Mount Sinai already employed a dietitian within its pulmonary, critical care, and sleep division. For physicians without existing dietitian access, she recommends the Academy of Nutrition and Dietetics’ “find a nutrition expert” tool at eatright.org, which offers a searchable national database of credentialed dietitians by location, specialty, and telehealth availability.

Expanded Educational Materials

Tadros also revamped patient education materials. She created tirzepatide-specific handouts covering the mechanism of action, benefits, and side effects. After-visit summaries in the electronic health record now include QR codes linking to Zepbound resources.

New nutrition handouts emphasize small, frequent meals over large ones, adequate protein and fiber intake, and proper hydration. Exercise materials stress resistance training to maintain muscle mass during weight loss. Side effect management guides help patients navigate common gastrointestinal issues like nausea or constipation.

Clinic rooms now stock demonstration pens—needleless devices showing how to unlock the pen and hold it for the required 10-second injection. Nurse visits are available for patients wanting guidance with their first injection.

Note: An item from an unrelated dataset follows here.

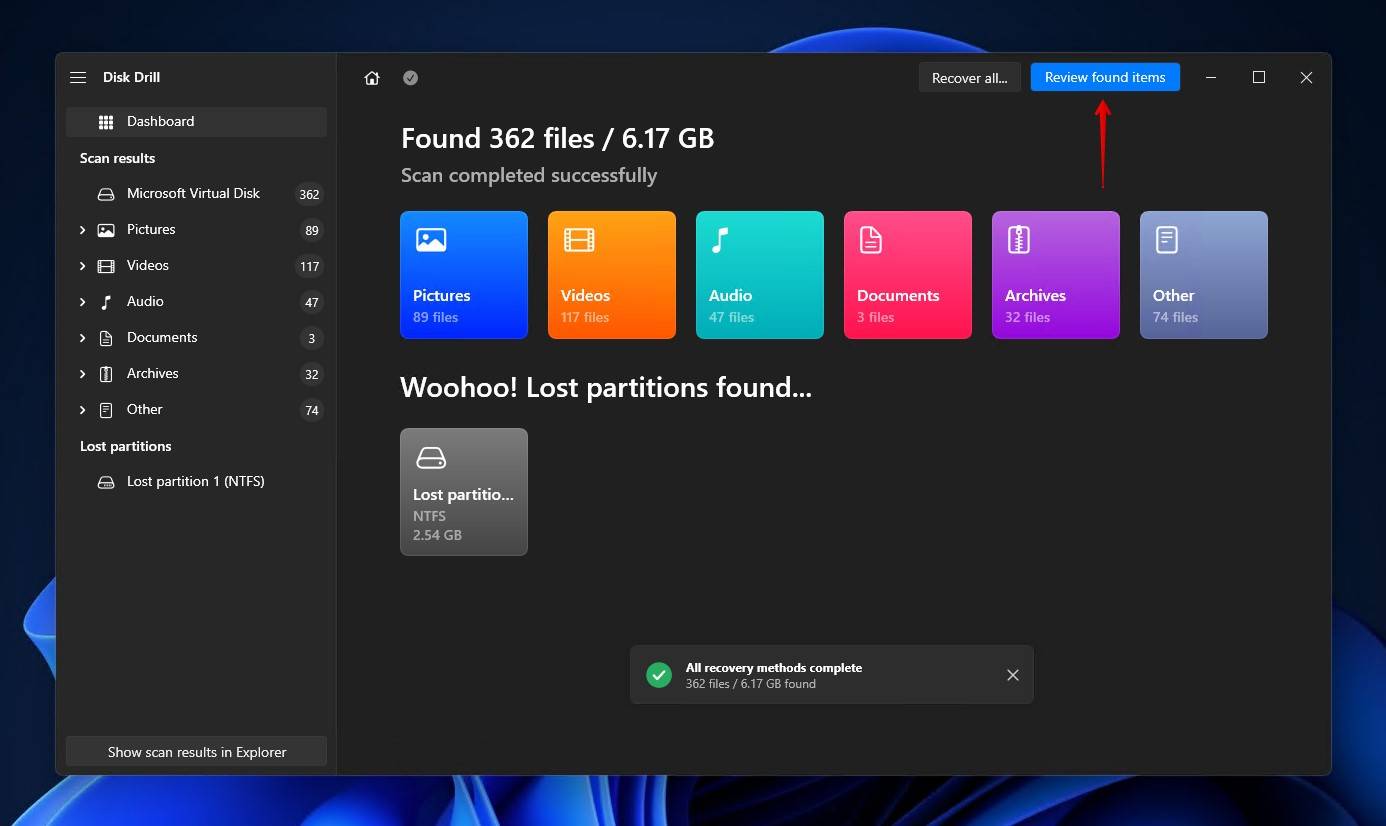1386x826 pixels.
Task: Click the home icon in the toolbar
Action: (x=372, y=78)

Navigating Insurance Hurdles

Prior authorization remains a challenge, though Mount Sinai’s dedicated authorization team helps. Tadros emphasizes careful documentation as critical for approvals: results from a recent sleep study confirming moderate to severe apnea (by apnea-hypopnea index), both OSA and obesity diagnosis codes, documentation ruling out contraindications, and notation of weight-related comorbidities like hypertension or fatty liver disease.

“I also tend to document any previous weight loss attempts, including lifestyle modifications or past medications,” Tadros says. When medications get denied, a letter of medical necessity explaining the clinical rationale can support the appeal process.

Advice for Sleep Physicians on Streamlining Weight Optimization

For sleep physicians interested in prescribing Zepbound, Tadros recommends starting with education. The American Academy of Sleep Medicine offers webinars and podcast episodes providing guidance. The Obesity Medicine Association hosts similar educational resources.

Before prescribing, establish workflows supporting monthly follow-up visits and cultivate collaborative relationships with primary care providers and other specialists. Tadros also underscores approaching weight discussions sensitively.

“I always ask patients for permission to discuss weight before we even talk about it,” she says. Then, she keeps the focus on their goals, centering the conversation around what they hope to improve—such as mobility, cholesterol levels, or, in some cases, reducing CPAP reliance—rather than on a number.

Win-Win for Physicians and Patients

The sleep team discusses all options for treatment with new patients (including oral appliances for sleep apnea management).

For Wang and other faculty members, the program has enhanced professional satisfaction. Being able to directly affect weight change in patients with good efficacy, using cutting-edge therapies that have captured medicine’s attention, feels meaningful.

“From a provider perspective, it’s really broadened the provider horizon,” Wang says, adding, “patients have really been happy to have it. So it’s just been all positive.”

As GLP-1 medications and other pharmacologic options continue expanding, Tadros expects the program to evolve. Multiple medications are in the research pipeline for both obesity and sleep apnea, likely bringing broader therapeutic choices within the next year.

For now, the Mount Sinai model provides a practical template: integrate rather than separate, train colleagues systematically, mobilize resources, and maintain patient-centered care as the guiding principle. It’s an approach Tadros and her colleagues hope will inspire similar programs at other institutions. Wang reflects. “It’s really good for not only provider enrichment but also for patient care.”